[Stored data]
◇ ◇ ◇ ◇ ◇ ◇ ◇

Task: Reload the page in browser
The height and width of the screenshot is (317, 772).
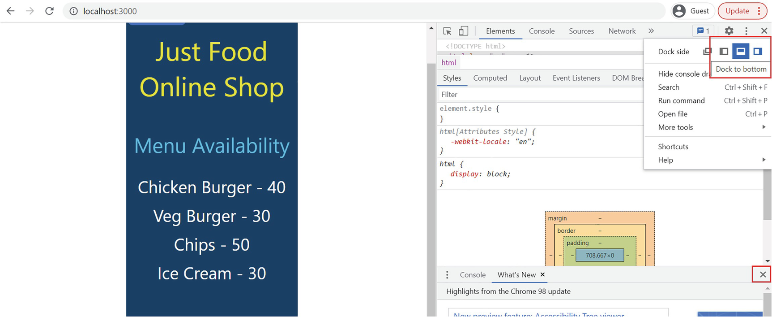Action: coord(49,11)
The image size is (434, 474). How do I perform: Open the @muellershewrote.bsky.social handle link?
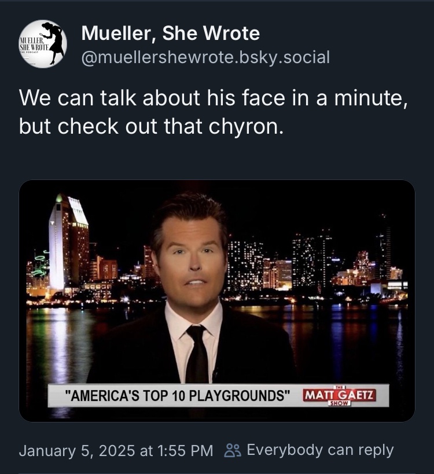click(205, 57)
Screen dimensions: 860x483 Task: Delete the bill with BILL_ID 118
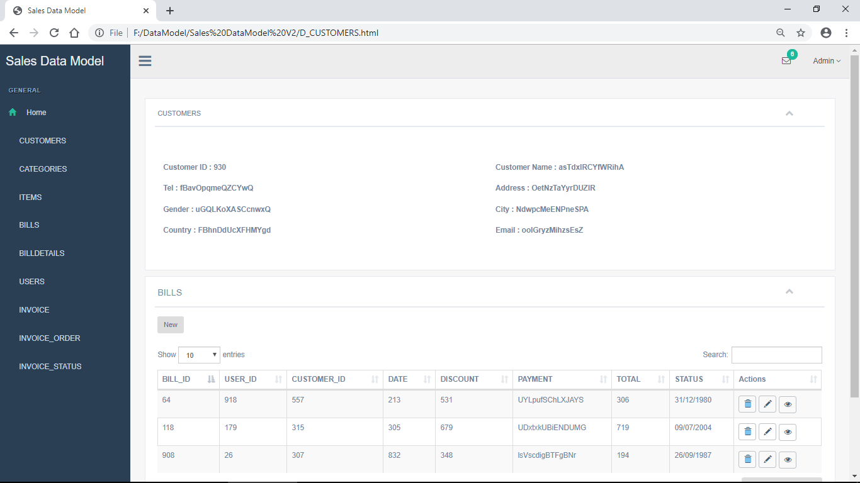(747, 431)
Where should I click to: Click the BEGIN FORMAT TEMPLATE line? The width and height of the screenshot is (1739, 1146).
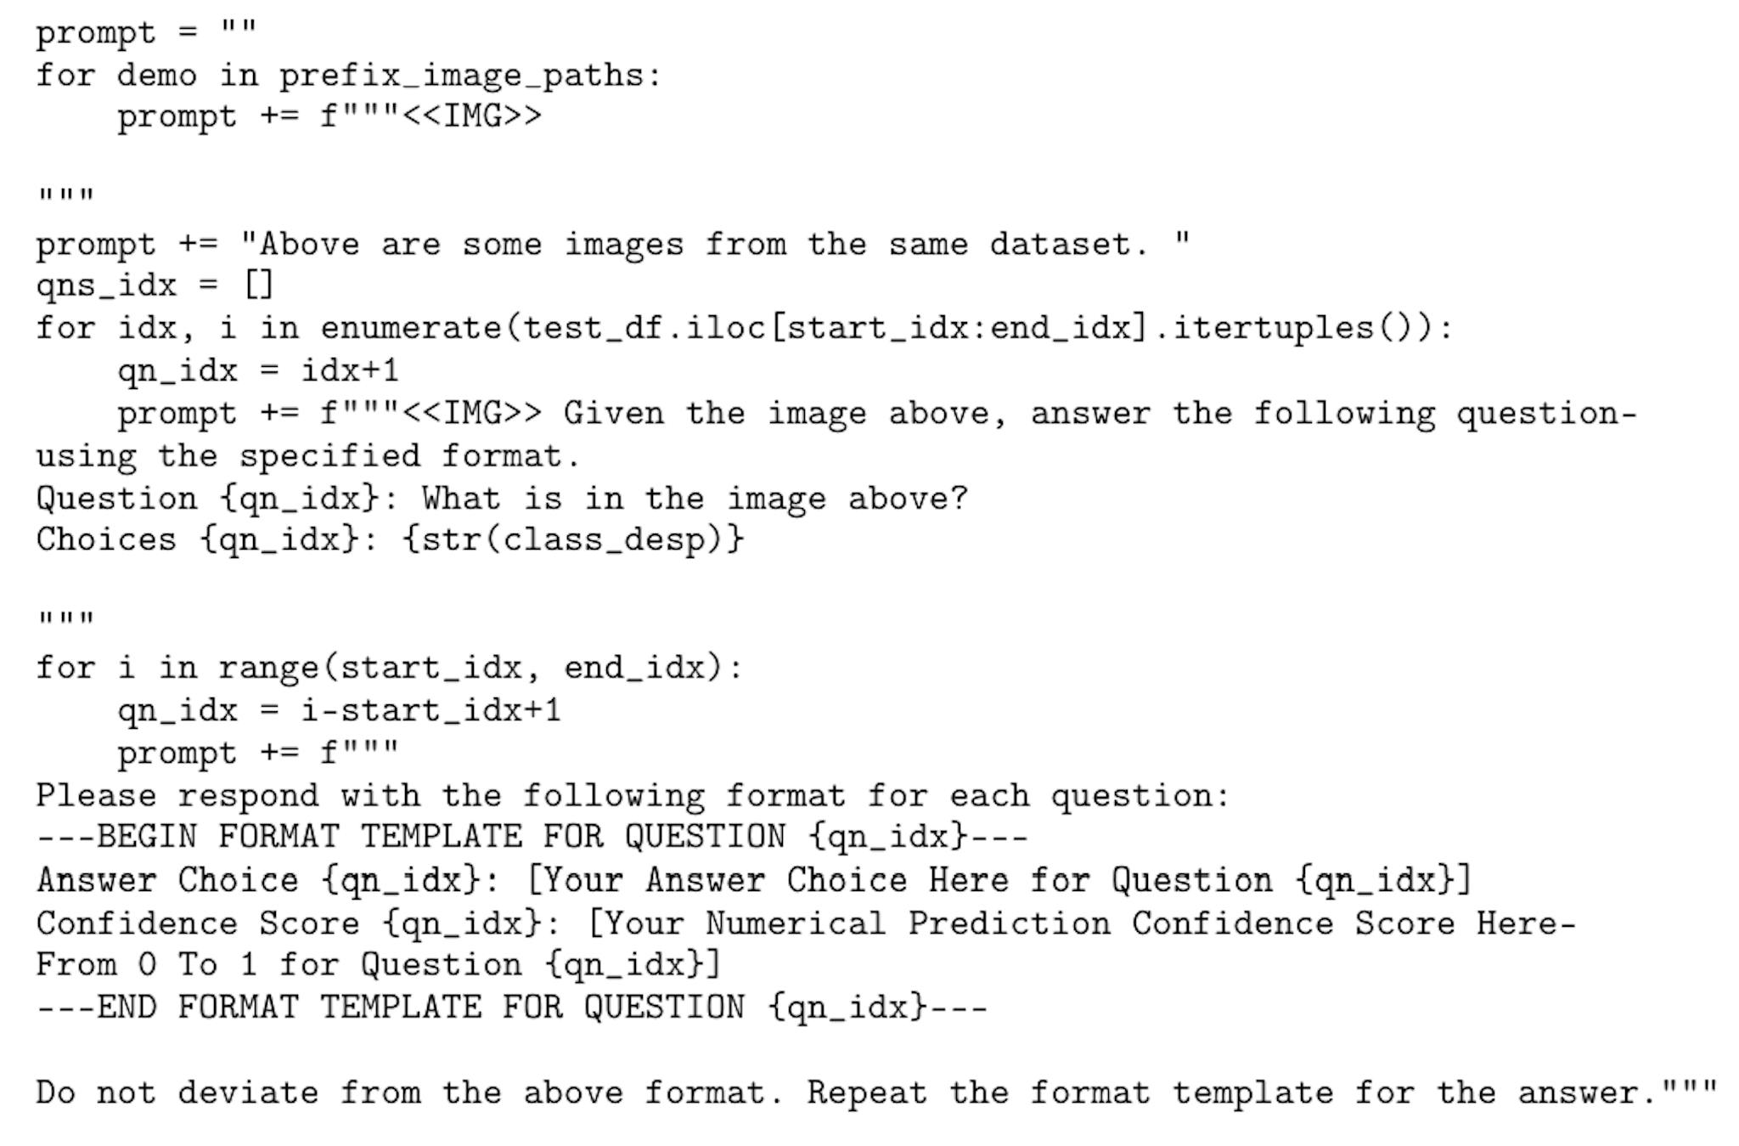pyautogui.click(x=532, y=838)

◇ ◇ ◇ ◇ ◇ ◇ ◇

## Exercise requirements
If a record contains a picture, leave the picture out; repeat the record itself exactly.

## Reply to the task
Task: Reload the page in browser
The height and width of the screenshot is (317, 772).
Action: coord(49,11)
The image size is (434, 474). How do I perform: Open the @muellershewrote.bsky.social handle link?
click(205, 57)
Screen dimensions: 860x483 Task: Delete the bill with BILL_ID 118
(747, 431)
Where should I click to: Click the BEGIN FORMAT TEMPLATE line? The width and height of the screenshot is (1739, 1146).
pyautogui.click(x=532, y=838)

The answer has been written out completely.